I also wonder about this: If you live in a country with even mild egalitarian wage controls among management in, say, the EU, where borders are open, would it not create a strong incentive for those who are ambitions to move next door where there are no such controls? I understand this is how Germany gets much of it's talent from other European countries, and that the damage caused by this outmigration of talent is suspected to be seriously damaging to small nations like Denmark and Holland. I'm sure you economist have a word for this, and I'd love to know what it is so I can Google it. Thank you.

@Peder, Your "by nature" in the first paragraph is the weak presumption. At the aggregate, there is always slack between ability and job requirements. Or in other words, they (workers) ain't all the "hippies" you describe.

And the maybe-not-so-technical term is "brain drain" perhaps?

@Nick, I can't follow all the math in comments to know if this objection to your reasoning/model was raised but: Surely "recruitment and motivation" is NOT zero-sum as you have modeled it in a slack labor market. Firm A raising wages does not automatically demotivate firm B's existing employees in any case. It only adds to aggregate motivation. (Setting aside second-order effects of course.)

@Jeff, so what's the theory say about how to use wages to reduce this "slack"? It must be different for those who do menial work at $15 / hr vs. managers who earn $60 / hr. ...?

Lastly, if the wage difference between a medium level manager and a higher level manager is relatively smaller, wouldn't there be less incentive for someone to take on the greater responsibility and stress, and thus remain simply content to stay where they are on the "corporate ladder", regardless of talent. It could make the ambitious yet rational person less productive, and thus hurt the company as a whole. So this is also the sort of "slack" you are referring to, correct?

@Peder, I believe the theory says that "carrot plus stick" are both needed to take out (some) slack. The "stick" part would require more from management, so carrots and sticks of appropriate type would need to spread up and down the chain, yes. The trick is to know the point of diminishing returns (i.e. human nature). One firm appears to be currently pushing the envelope in that regard:

http://www.nytimes.com/2015/08/16/technology/inside-amazon-wrestling-big-ideas-in-a-bruising-workplace.html

"But if all firms were forced to cut wages a small amount, so relative wages stay the same, "recruitment and motivation" would stay the same at the existing level of unemployment, but the lower wages would lead firms to choose to increase employment .]"

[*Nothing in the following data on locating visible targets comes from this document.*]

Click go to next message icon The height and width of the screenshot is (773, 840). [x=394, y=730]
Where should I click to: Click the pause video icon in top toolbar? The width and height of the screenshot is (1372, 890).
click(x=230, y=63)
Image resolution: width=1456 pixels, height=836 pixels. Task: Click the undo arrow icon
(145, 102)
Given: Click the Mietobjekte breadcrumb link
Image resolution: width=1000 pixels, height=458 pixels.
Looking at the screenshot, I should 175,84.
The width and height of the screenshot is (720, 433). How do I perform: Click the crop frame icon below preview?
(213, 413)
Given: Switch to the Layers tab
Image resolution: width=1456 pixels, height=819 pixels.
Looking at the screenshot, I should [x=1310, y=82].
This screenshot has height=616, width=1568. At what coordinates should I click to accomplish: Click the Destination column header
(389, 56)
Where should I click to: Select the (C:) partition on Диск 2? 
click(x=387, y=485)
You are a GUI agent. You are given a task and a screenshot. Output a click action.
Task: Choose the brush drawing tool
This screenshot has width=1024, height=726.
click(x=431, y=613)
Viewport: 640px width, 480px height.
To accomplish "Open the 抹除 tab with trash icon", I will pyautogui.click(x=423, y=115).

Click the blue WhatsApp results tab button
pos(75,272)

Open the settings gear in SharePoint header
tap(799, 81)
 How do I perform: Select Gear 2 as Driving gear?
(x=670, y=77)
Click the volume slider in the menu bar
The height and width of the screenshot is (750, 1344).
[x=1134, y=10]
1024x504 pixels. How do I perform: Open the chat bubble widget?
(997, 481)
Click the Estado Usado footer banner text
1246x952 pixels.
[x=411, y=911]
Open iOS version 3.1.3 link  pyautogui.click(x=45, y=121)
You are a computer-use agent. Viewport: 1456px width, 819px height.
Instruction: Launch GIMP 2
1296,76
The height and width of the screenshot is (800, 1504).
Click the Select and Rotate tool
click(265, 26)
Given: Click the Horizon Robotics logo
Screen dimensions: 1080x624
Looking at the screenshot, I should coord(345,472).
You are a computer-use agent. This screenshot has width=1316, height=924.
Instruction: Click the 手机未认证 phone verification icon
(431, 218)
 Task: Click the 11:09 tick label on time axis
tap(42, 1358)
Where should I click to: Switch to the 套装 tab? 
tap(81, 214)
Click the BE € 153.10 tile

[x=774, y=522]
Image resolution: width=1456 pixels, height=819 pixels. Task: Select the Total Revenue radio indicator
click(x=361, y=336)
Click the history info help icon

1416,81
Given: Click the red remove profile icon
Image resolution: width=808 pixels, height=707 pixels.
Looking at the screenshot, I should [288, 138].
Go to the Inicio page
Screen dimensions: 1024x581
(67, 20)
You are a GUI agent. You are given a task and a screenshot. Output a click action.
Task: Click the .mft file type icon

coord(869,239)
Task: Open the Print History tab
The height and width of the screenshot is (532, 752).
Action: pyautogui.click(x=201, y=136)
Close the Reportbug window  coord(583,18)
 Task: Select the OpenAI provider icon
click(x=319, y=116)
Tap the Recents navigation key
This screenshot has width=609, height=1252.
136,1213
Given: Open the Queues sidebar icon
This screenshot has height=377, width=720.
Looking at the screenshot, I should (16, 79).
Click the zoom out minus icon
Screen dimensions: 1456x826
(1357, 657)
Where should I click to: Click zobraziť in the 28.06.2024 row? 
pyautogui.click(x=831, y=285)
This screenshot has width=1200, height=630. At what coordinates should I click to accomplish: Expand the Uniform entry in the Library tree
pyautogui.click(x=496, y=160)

Do firms have to lower prices too? Otherwise the aggregate demand will take the hit. Firms will anticipate this and will not choose to increase employment after all? I think failing to notice this is committing to fallacy of composition?

If raising the minimum wage is the purported solution (or part of it), what is the perceived problem? I doubt that it is firms "setting their relative wages too high." (Relative to other firms, that is.) Really? We need to raise wages because firms are in a race to the top in setting wages? Who is making that argument?

If we don't know what the problem is, how can we assess different proposed solutions?

Now, if the problem is unemployment, who is arguing that raising the minimum wage is the solution to that? Summer is talking about increasing long term thinking in business.